On Thu, Jun 4, 2020 at 11:45 PM Atish Patra <atish.patra@...> wrote:
> Standard system watchdog timer?

AFAIK, we don't have any system watchdog timer in any of the current
RISC-V hardware. May be we can defer this ?

Yes, I imagine so.  Eventually this would be desirable as a very basic form of RAS, i.e when the system is hung or in livelock, this would bring control back to system firmware (to log, recover, reboot, etc.).


> Standard system UART for early boot communication.
>

Do we have to say which standard UART ?

This is desirable for the sake of early boot software (before it's convenient to be loading in platform-specific drivers).  (As a side-note, when ARM SBSA first mandated this, it painfully blew it by not standardizing a little detail like the clock frequency for the UART.)

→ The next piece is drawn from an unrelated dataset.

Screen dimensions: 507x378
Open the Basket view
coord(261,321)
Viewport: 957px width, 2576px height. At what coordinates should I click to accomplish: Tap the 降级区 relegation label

In any case, this and surrounding comments are about standardizing basics of the platform that provide no differentiation value and just complicate life when one wants to get to a world where one can take a compliant platform, install standard binaries, and have it all work out of the box.  Not an issue for embedded systems, but certainly important if and when RISC-V is going to get into parts of the server or edge compute space.
 
An uart must be available but the implementation details doesn't need
go into the platform spec.

> The Debug spec (which provides facilities for self-hosted as well as
> external debug) has most features as optional.  At least for self-
> hosted debug purposes, should there be a minimum set of trigger
> module requirements for how many triggers and what trigger features
> are available?
>

Is it a common practice to mandate a subset of debug spec in a platform
specification?

In embedded systems, probably.  But, as noted above, desirable on standardized server-class systems (even if going into high-end embedded "infrastructure" type systems - which are increasingly looking more like Linux servers platforms and less like classic embedded Linux systems).
 

> Presenting on-chip peripherals as PCIe integrated endpoints?  (SBSA
> provides a lot of standardization along these lines.  But this may be
> a bridge too far at this early stage of platform standardization.)
>

I guess so.

Hopefully this suggestion makes more sense given my comments above.  Not necessary for embedded systems, but very desirable for high-end embedded and server-class systems (as ARM took a long time to realize).